Single by Sara Bareilles

from the album Kaleidoscope Heart
- Released: May 10, 2010
- Recorded: 2009–2010
- Studio: The Village Recorder (Los Angeles, CA)
- Genre: Pop rock
- Length: 3:27
- Label: Epic
- Songwriter: Sara Bareilles
- Producer: Neal Avron

Sara Bareilles singles chronology
| "Gravity" (2009) | "King of Anything" (2010) | "Uncharted" (2011) |

= King of Anything =

"King of Anything" is a song written and recorded by American singer Sara Bareilles. The song was produced by Neal Avron, and served as the first single from her third studio album, Kaleidoscope Heart (2010). The song was nominated at the 53rd Grammy Awards for Best Female Pop Vocal Performance, though it ultimately lost to Lady Gaga's "Bad Romance". The song was her second time being nominated for the category and her third nomination overall.

==Background==
"'King of Anything' is sort of a 'f[uck] you' song," Bareilles said. "I've had more unsolicited advice on my life than I care to mention, and this was how I dealt with it. It felt empowering to turn that frustration into music, especially a song that doesn't even sound angry. That's sort of what 'Love Song' was as well.
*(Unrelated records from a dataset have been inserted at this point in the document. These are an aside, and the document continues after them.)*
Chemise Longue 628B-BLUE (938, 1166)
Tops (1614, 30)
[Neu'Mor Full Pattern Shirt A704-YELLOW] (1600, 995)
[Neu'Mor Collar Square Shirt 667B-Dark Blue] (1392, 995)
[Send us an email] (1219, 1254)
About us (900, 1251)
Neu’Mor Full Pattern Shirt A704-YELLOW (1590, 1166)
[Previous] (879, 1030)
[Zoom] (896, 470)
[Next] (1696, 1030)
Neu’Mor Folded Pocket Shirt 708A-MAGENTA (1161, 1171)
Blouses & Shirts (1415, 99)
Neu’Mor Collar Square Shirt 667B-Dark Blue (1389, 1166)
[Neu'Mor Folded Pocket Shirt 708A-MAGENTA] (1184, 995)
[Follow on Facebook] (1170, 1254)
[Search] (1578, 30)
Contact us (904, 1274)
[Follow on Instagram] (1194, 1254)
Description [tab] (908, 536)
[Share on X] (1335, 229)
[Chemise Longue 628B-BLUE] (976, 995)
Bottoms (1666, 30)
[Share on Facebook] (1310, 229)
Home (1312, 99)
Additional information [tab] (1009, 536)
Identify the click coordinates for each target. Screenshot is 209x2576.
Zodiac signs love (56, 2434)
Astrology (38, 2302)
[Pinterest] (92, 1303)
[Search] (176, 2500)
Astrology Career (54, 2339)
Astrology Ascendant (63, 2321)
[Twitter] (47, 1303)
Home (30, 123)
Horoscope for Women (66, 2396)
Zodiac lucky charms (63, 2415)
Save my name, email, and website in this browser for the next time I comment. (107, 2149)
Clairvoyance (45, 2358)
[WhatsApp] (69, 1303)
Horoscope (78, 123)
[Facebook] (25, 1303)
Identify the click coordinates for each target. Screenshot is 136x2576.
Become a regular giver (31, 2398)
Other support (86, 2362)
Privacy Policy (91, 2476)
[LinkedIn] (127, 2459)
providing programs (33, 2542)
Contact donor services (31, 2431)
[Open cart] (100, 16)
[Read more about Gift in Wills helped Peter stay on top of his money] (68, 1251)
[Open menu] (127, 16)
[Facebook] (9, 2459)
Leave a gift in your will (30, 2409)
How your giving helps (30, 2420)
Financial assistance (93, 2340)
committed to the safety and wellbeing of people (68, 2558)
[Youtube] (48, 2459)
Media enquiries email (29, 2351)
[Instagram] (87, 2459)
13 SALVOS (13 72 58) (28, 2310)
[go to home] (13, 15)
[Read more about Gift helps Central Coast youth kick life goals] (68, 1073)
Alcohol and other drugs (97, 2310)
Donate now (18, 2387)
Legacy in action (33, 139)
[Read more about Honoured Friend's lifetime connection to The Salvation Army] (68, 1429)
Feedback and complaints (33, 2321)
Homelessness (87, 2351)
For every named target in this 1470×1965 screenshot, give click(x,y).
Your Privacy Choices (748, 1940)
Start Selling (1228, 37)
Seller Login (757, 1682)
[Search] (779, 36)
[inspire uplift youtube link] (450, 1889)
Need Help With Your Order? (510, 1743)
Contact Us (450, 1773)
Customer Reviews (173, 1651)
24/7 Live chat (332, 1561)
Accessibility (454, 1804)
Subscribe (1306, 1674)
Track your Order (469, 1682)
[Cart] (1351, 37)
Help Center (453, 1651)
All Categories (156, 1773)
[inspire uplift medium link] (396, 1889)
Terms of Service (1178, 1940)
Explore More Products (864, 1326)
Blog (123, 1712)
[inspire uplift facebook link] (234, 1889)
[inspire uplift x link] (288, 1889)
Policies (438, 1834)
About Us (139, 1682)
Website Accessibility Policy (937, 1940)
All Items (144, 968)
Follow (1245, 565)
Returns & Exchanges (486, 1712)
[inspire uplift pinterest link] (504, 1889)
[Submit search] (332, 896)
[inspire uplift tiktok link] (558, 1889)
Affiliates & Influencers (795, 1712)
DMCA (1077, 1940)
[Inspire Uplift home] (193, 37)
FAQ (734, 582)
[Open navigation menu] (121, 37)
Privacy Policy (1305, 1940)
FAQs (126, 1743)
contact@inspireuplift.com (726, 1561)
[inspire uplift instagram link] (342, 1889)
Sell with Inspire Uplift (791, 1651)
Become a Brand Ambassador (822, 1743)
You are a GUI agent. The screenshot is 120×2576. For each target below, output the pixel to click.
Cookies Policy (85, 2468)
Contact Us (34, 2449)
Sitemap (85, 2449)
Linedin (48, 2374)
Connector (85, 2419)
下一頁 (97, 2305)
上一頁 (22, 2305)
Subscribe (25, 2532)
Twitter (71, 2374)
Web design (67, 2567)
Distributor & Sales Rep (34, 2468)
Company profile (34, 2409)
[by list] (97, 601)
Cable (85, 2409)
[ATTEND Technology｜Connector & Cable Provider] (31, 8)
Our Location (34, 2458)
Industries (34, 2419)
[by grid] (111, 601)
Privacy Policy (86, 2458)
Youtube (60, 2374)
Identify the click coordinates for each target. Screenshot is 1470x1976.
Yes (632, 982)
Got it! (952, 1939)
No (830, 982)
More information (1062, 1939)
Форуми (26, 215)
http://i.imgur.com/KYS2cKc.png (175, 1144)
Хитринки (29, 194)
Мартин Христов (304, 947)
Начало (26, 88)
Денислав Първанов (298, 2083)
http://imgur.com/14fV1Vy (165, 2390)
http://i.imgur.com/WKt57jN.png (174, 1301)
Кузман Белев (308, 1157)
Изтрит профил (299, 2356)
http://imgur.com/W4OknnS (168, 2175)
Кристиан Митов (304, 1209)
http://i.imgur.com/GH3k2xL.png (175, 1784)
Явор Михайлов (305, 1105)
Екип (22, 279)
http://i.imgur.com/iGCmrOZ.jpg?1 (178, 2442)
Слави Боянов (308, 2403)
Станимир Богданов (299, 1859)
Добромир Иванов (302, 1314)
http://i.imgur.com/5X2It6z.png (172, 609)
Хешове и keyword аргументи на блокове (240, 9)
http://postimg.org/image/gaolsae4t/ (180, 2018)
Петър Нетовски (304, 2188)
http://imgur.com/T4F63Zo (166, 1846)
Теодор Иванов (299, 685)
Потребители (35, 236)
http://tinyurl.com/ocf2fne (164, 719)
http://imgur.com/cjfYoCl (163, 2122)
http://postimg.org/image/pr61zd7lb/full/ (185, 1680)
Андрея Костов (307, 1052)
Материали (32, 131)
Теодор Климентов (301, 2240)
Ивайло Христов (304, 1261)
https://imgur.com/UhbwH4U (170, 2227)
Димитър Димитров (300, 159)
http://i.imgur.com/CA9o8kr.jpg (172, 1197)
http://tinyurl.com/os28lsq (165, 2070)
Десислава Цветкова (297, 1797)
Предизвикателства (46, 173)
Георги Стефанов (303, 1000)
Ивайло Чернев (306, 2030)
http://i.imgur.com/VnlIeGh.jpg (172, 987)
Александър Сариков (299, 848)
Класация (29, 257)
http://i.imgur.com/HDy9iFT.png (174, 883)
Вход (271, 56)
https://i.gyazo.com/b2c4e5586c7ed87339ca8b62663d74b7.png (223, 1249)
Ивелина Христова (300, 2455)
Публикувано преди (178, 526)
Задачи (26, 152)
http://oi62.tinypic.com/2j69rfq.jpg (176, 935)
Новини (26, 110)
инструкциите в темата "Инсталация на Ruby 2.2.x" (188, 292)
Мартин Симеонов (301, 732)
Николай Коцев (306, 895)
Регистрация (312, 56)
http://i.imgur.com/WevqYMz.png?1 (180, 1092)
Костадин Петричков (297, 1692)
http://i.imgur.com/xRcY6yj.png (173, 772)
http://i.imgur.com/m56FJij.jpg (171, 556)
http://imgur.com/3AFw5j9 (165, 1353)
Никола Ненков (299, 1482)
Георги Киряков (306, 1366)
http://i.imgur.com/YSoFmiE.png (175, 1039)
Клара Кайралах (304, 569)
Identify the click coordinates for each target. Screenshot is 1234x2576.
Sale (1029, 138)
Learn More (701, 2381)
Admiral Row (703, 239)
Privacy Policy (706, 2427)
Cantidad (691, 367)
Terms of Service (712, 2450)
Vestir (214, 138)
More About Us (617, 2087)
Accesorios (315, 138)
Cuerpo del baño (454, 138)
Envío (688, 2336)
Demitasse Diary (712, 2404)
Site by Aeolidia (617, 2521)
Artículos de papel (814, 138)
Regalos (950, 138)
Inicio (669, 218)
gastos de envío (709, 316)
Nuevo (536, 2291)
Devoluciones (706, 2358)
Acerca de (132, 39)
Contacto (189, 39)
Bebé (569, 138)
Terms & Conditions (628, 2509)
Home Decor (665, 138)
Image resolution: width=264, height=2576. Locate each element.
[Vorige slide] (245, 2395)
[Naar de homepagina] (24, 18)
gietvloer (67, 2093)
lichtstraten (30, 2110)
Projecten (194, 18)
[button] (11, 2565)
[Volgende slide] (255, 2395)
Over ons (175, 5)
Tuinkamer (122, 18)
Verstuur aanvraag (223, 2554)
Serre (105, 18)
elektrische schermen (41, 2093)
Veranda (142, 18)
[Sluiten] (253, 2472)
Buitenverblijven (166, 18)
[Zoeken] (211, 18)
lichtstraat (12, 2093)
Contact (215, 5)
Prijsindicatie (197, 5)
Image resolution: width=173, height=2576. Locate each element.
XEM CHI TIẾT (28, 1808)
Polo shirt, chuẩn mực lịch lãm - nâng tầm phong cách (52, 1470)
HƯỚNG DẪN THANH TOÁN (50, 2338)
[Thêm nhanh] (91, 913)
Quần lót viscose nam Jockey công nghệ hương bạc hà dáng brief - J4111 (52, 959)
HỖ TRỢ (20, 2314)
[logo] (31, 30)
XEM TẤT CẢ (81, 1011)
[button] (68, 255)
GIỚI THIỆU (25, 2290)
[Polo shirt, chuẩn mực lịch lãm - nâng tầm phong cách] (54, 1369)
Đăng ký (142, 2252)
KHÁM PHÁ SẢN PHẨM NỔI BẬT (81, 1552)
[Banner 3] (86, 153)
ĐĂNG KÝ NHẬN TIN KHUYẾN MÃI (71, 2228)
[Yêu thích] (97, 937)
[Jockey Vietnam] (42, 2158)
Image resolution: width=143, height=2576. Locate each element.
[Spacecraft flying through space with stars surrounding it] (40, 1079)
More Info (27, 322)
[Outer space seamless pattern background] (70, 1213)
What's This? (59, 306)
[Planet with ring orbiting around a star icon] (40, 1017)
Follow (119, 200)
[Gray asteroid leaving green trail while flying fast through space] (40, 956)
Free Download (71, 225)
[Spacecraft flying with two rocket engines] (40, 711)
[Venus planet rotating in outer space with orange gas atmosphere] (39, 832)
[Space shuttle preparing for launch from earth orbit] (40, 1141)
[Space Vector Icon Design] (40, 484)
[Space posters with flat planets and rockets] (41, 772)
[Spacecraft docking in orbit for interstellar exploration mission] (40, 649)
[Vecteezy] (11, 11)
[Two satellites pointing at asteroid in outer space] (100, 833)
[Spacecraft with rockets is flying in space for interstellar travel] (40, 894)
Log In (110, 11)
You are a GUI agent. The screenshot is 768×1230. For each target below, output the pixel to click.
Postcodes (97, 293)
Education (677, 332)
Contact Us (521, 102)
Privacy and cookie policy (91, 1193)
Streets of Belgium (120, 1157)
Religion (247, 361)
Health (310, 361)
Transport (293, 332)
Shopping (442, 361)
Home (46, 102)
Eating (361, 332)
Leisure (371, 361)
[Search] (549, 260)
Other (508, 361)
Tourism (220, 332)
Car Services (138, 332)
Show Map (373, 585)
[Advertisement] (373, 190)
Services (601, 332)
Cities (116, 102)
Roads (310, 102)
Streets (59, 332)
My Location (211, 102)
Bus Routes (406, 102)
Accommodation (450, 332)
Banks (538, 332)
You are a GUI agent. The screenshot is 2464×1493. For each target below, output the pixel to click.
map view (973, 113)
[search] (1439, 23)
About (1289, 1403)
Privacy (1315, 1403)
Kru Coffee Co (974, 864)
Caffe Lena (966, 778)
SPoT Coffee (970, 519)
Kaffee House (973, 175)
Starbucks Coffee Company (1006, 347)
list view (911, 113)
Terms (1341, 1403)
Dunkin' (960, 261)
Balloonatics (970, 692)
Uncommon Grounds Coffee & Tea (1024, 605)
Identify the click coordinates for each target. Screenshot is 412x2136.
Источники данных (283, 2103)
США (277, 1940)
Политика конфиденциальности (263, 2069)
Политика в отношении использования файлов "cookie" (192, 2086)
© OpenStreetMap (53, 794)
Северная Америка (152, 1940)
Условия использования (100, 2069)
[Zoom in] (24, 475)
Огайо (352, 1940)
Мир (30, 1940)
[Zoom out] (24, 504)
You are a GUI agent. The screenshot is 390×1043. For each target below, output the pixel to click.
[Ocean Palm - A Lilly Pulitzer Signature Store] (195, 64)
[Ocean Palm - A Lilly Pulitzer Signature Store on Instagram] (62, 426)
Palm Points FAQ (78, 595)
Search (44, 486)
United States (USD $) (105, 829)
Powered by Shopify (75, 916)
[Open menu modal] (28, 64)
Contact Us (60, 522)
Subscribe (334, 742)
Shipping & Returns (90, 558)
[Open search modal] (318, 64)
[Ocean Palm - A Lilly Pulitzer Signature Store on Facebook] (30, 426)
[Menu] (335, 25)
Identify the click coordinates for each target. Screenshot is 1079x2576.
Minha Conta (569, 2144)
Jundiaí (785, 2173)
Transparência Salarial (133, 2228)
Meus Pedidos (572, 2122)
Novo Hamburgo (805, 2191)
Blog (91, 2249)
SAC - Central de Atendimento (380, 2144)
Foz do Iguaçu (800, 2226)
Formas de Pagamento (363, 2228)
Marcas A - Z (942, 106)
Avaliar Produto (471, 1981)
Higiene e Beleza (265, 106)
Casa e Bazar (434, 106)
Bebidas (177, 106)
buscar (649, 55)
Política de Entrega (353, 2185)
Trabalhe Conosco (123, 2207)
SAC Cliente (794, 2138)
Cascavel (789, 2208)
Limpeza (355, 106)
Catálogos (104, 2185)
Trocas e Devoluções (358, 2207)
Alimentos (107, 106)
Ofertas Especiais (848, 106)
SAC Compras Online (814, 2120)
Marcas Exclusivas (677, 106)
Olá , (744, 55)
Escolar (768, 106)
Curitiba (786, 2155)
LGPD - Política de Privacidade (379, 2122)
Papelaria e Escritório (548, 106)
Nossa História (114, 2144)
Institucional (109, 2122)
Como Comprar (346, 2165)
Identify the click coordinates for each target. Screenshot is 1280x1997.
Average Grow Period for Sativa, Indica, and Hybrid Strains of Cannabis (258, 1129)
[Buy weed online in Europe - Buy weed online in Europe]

Apparently, I don't get over things very quickly."

==Release==
"King of Anything" was released to radio in the US on May 10, 2010. It was released for sale on June 22, 2010.
It was released in Europe in the spring of 2011.

==Music video==
The music video was released on June 29, 2010. It was filmed in Vancouver, Canada by director Laurent Briet and features Sara singing in a number of different places accompanied by a brass band; in a restaurant, on a bus, in a music store, standing in front of a mural and finally in a garden of flowers. The scenes of the video are all fragmented throughout. A behind-the-scenes of the video was released on Bareilles' official Facebook page. Bareilles states in the behind-the-scenes video that she had input in the making of the music video, writing a treatment for it as soon as she had written the song.

== Chart performance ==
In the week dated July 5, 2010, it debuted at number 59 on the Billboard Hot 100, making it her second entry and also her highest debut on the chart so far. It peaked at number 32, becoming her second top 40 single in the United States, after "Love Song". It peaked the highest on the Dutch Top 40, where it peaked at number 21.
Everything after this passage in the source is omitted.